Daniel: Nie chcesz być letni.
Michał: …uśmiechał się na zawołanie, albo tworzył, nie wiem, atmosferę tego, że Michał Molenda jest super przytulaskiem i uśmiecha się i w ogóle. Moja mimika twarzy jest po prostu taka i to nie chodzi o to, że jestem zły, bo jak ktoś mnie zna prywatnie to wie, że jestem w ogóle…
Daniel: Zapewniam państwa, którzy nas teraz słuchacie, Michał naprawdę jest uśmiechnięty, radosny. To nie jest tak, że on patrzy spod oka na…
Michał: Jestem po prostu skupiony na pracy i wiele osób mnie odbiera tak w pracy, jak patrzą: O, ten to jest wkurzony. Wkurzony jest cały czas. To tak nie jest, bo to się tak nie da. Ja po prostu jak skupiam się na pracy, jestem skupiony po prostu w stu procentach i taka jest moja mimika twarzy. No ja tak samo, nie wiem, zarządzając patrolem w jednostce specjalnej, też musiałem być bardzo mocno stabilny i spokojny psychicznie, i zdecydowany. Więc to zdecydowanie też przekładam na swoją pracę.
Daniel: Słuchaj, nie wiem, czy zadać ci to pytanie, bo to jest w sumie głupie pytanie. Co ty jesz, jak nikt nie widzi? Steki, pizza, frytasy?

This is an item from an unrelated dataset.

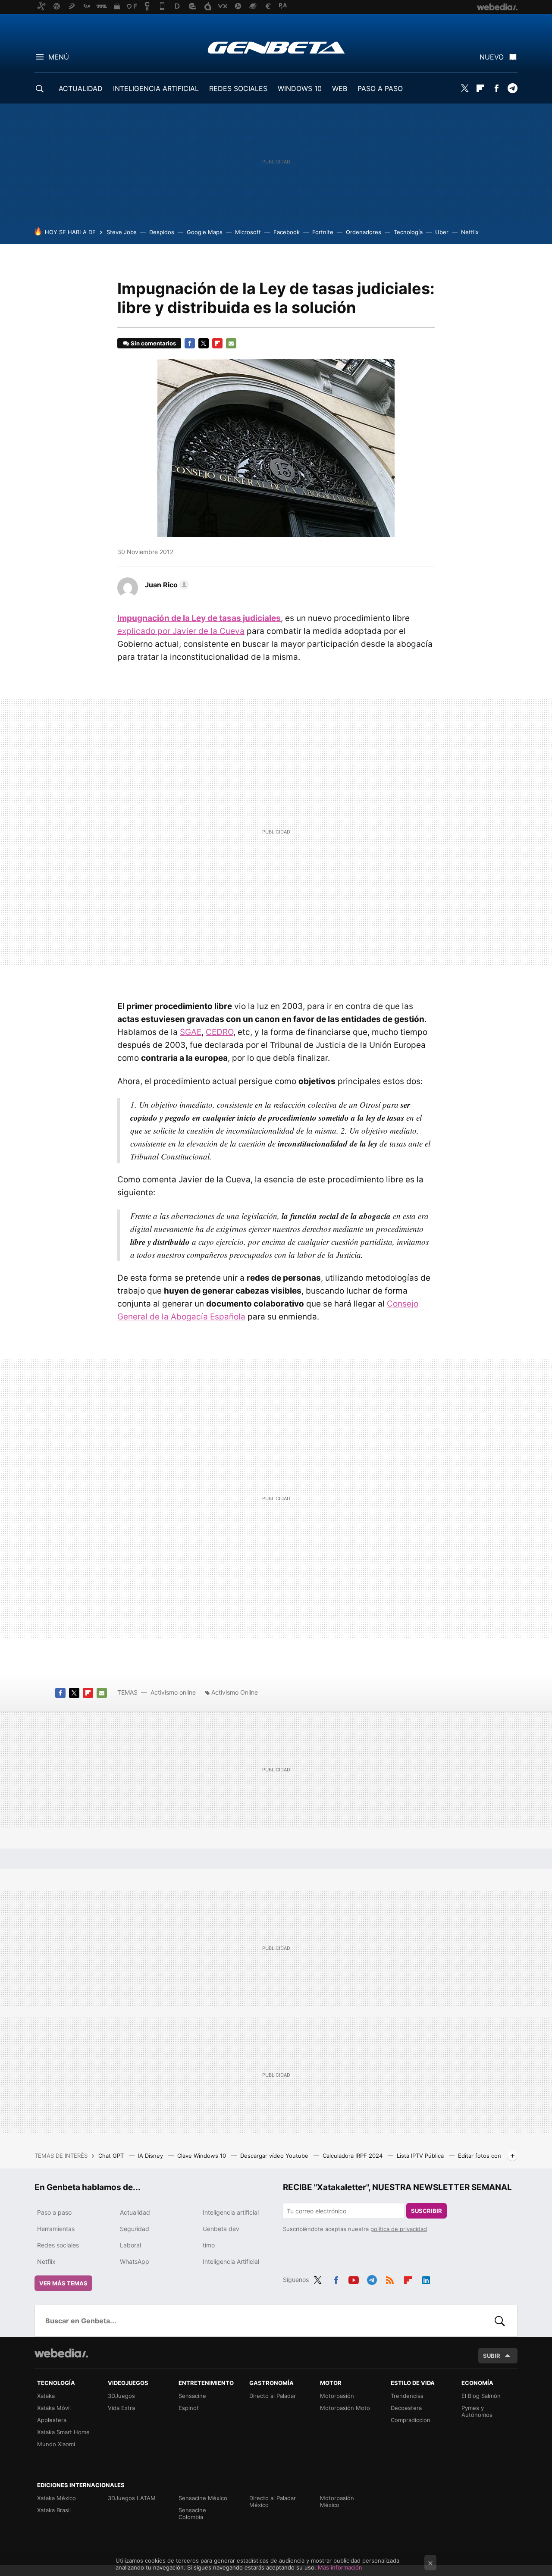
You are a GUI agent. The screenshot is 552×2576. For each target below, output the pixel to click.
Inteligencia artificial (231, 2212)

Michał: Ja ogólnie odżywiam się bardzo zdrowo i na co dzień też. Powiem szczerze, ja nie jeżdżę do McDonalda. Wiem, że był robiony ranking w Anglii, co jedzą najbardziej szefowie kuchni i kucharze, więc w rankingu na pierwszym miejscu były frytki, później na drugim parówki, pizza, Taco Bell – wszystkie tego typu fast foody i to taka jest prawda. Ja znam moich współpracowników, że kupują sobie parówki, jedzą właśnie takie jedzenie. Ja wyznaję taką zasadę, że jestem tym, co jem i stosuję ją po prostu całe życie. Ja jestem też kawałem chłopa, ważę praktycznie sto kilogramów, wiele osób by nie powiedziało, że ważę sto kilo, ale odżywiam się naprawdę bardzo zdrowo i dla mnie… Ja mam nawet takie zboczenie, wiesz, jak wchodzę nawet do znajomych, to mam taki odruch, że zawsze otwieram lodówkę. I oni się pytają: czego szukasz? A, bo zawsze chcę popatrzeć sobie, co masz w lodówce. Bo wychodzę z takiego założenia: pokaż mi swoją lodówkę, a powiem Ci jakim jesteś człowiekiem, bo jesteśmy tym co jemy. Tak jak ja oceniam kucharza: pokaż mi swoją podłogę, a powiem ci, jakim jesteś w kucharzem. To, jaki jesteś czysty, to jest taka podstawa. Gruby kucharz, to chory kucharz moim zdaniem. Mamy na tyle taką świadomość o jedzeniu, że powinniśmy też jeść zdrowo, to daje nam siłę, przez to też wyglądamy fajnie i młodo. Ja mam 34 lata, jak bym porównał do swoich kolegów, którzy są w moim wieku, jak oni wyglądają, to daleka, daleka droga.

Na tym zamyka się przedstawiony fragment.